[BEGIN]
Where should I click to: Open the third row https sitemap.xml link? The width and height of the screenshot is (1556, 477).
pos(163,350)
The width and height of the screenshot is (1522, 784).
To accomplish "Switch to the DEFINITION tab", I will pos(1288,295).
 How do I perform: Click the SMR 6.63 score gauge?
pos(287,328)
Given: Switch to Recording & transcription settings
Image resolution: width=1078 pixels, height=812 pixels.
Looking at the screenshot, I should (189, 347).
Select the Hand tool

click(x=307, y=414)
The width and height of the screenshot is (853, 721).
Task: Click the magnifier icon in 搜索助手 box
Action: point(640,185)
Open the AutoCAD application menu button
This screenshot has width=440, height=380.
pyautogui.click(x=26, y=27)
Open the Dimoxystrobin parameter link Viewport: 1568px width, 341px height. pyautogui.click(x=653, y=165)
[END]
## What the exercise asks
Recast the listing above as a Markdown table with the columns "Row" and "Line". Number each line in sequence and leave out blank lines.

## Answer to this exercise
| Row | Line |
|---|---|
| 1 | Where should I click to: Open the third row https sitemap.xml link? The width and height of the screenshot is (1556, 477). |
| 2 | pos(163,350) |
| 3 | The width and height of the screenshot is (1522, 784). |
| 4 | To accomplish "Switch to the DEFINITION tab", I will pos(1288,295). |
| 5 |  How do I perform: Click the SMR 6.63 score gauge? |
| 6 | pos(287,328) |
| 7 | Given: Switch to Recording & transcription settings |
| 8 | Image resolution: width=1078 pixels, height=812 pixels. |
| 9 | Looking at the screenshot, I should (189, 347). |
| 10 | Select the Hand tool |
| 11 | click(x=307, y=414) |
| 12 | The width and height of the screenshot is (853, 721). |
| 13 | Task: Click the magnifier icon in 搜索助手 box |
| 14 | Action: point(640,185) |
| 15 | Open the AutoCAD application menu button |
| 16 | This screenshot has width=440, height=380. |
| 17 | pyautogui.click(x=26, y=27) |
| 18 | Open the Dimoxystrobin parameter link Viewport: 1568px width, 341px height. pyautogui.click(x=653, y=165) |